Source data START

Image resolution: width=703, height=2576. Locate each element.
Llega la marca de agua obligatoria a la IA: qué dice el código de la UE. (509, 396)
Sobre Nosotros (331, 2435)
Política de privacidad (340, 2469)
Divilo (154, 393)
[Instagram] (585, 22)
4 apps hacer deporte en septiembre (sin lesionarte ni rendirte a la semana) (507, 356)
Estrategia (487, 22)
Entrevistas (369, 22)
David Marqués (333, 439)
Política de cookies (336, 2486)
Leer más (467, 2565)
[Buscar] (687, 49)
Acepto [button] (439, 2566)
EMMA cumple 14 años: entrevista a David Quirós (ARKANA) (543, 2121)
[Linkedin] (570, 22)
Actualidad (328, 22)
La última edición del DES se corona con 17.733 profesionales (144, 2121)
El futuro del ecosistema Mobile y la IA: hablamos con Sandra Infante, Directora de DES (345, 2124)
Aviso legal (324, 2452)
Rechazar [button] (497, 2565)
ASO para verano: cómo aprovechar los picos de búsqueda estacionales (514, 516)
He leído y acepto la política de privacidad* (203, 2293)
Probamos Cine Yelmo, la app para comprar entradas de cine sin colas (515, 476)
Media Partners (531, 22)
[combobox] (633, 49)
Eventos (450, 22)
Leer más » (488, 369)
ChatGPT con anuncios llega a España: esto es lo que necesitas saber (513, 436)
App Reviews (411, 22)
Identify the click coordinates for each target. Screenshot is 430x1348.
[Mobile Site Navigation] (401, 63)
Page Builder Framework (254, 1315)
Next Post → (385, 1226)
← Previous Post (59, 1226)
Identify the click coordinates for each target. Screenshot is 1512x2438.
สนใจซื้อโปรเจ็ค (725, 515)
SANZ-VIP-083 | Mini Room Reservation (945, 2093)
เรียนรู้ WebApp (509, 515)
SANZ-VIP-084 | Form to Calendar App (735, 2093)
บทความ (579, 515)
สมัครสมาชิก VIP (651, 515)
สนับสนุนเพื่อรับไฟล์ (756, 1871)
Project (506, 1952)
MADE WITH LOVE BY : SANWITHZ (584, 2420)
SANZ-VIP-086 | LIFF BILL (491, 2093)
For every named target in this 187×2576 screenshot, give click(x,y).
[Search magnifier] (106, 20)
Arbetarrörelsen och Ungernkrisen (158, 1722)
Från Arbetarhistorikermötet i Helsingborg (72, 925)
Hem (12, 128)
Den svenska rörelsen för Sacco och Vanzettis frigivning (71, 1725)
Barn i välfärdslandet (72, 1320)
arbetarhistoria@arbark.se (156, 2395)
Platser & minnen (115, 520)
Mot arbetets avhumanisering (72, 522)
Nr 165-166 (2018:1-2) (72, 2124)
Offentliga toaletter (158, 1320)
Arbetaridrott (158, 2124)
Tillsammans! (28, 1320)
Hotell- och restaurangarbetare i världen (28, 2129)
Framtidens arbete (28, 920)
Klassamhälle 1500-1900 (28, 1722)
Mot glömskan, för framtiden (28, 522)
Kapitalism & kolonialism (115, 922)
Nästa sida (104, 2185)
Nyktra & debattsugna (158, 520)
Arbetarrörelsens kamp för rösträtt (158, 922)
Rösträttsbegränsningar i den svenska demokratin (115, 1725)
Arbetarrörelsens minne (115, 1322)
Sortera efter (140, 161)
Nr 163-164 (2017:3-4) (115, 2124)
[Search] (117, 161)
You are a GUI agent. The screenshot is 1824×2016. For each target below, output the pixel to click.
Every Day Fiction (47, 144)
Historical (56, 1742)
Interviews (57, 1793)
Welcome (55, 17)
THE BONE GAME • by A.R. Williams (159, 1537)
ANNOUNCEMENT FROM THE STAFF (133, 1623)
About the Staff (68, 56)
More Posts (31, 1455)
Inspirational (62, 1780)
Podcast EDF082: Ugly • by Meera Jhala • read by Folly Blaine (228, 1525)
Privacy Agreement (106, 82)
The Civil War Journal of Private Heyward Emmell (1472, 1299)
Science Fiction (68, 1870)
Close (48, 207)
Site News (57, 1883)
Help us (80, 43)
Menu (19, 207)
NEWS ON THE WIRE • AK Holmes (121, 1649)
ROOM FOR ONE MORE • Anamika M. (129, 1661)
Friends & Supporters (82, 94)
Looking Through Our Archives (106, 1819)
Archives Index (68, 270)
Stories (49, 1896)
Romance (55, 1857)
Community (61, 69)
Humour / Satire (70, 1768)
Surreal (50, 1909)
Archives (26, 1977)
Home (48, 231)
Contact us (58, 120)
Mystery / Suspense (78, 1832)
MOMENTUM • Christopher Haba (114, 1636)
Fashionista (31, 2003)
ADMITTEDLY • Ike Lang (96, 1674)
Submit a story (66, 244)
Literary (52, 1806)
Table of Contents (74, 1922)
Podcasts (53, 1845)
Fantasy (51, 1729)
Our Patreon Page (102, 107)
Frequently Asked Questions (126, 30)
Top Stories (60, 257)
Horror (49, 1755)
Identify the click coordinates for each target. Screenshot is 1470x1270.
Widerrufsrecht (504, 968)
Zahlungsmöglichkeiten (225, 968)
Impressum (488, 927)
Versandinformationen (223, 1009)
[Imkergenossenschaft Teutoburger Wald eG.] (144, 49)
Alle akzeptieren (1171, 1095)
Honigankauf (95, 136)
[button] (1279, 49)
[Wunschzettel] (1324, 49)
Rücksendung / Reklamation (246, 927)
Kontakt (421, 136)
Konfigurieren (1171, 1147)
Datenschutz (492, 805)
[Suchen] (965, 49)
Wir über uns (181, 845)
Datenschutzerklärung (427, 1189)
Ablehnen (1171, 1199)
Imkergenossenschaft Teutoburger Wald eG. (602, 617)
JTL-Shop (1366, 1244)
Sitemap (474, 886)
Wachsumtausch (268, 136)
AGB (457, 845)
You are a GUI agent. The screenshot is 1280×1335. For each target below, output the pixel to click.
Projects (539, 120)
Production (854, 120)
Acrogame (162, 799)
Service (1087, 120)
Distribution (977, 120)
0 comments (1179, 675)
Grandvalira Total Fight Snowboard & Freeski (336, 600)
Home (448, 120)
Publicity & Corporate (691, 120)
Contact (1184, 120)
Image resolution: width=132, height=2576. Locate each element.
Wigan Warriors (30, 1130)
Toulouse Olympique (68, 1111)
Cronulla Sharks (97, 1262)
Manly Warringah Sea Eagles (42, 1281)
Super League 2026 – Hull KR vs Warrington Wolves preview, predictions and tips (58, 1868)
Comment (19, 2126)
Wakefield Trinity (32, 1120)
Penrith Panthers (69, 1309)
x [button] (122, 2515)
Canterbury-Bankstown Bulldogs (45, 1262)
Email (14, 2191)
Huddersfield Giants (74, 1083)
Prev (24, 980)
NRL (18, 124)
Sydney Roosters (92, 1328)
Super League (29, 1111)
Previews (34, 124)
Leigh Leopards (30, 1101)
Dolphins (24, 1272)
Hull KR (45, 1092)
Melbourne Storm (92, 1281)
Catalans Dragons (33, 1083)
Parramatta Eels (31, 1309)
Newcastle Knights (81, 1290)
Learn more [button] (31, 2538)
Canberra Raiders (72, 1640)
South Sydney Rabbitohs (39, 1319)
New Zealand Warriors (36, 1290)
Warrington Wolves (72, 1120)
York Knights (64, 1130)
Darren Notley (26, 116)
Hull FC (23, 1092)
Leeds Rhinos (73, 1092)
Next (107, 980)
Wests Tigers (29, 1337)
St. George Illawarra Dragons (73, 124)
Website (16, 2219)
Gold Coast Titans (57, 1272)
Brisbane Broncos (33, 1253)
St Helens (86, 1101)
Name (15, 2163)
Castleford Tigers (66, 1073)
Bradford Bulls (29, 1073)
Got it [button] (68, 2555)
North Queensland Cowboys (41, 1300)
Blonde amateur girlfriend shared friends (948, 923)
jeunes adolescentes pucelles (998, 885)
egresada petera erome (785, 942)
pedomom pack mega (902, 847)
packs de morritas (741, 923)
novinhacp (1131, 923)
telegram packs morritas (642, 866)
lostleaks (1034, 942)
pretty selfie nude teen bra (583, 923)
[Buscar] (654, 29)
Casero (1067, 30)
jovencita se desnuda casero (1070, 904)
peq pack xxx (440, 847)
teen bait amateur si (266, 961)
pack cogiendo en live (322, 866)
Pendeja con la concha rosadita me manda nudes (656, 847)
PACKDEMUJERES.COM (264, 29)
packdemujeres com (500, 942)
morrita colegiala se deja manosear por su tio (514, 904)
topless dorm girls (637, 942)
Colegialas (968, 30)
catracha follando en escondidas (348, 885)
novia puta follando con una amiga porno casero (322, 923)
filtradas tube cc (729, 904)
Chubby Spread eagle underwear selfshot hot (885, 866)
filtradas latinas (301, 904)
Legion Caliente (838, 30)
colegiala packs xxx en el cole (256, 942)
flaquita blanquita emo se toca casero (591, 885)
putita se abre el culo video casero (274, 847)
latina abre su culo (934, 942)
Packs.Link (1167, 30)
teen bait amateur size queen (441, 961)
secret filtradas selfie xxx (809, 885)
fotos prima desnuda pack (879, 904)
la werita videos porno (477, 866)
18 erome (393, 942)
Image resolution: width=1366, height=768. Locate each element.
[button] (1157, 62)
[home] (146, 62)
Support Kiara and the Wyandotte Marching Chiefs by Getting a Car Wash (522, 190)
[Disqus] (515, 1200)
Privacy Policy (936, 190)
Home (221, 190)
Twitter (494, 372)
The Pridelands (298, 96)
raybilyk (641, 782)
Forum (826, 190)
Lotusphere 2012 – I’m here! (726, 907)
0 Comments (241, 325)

Source data END

Copy every line of the records above, starting with the first, up to and including the line containing "Leer más (467, 2565)".

Image resolution: width=703, height=2576. Locate each element.
Llega la marca de agua obligatoria a la IA: qué dice el código de la UE. (509, 396)
Sobre Nosotros (331, 2435)
Política de privacidad (340, 2469)
Divilo (154, 393)
[Instagram] (585, 22)
4 apps hacer deporte en septiembre (sin lesionarte ni rendirte a la semana) (507, 356)
Estrategia (487, 22)
Entrevistas (369, 22)
David Marqués (333, 439)
Política de cookies (336, 2486)
Leer más (467, 2565)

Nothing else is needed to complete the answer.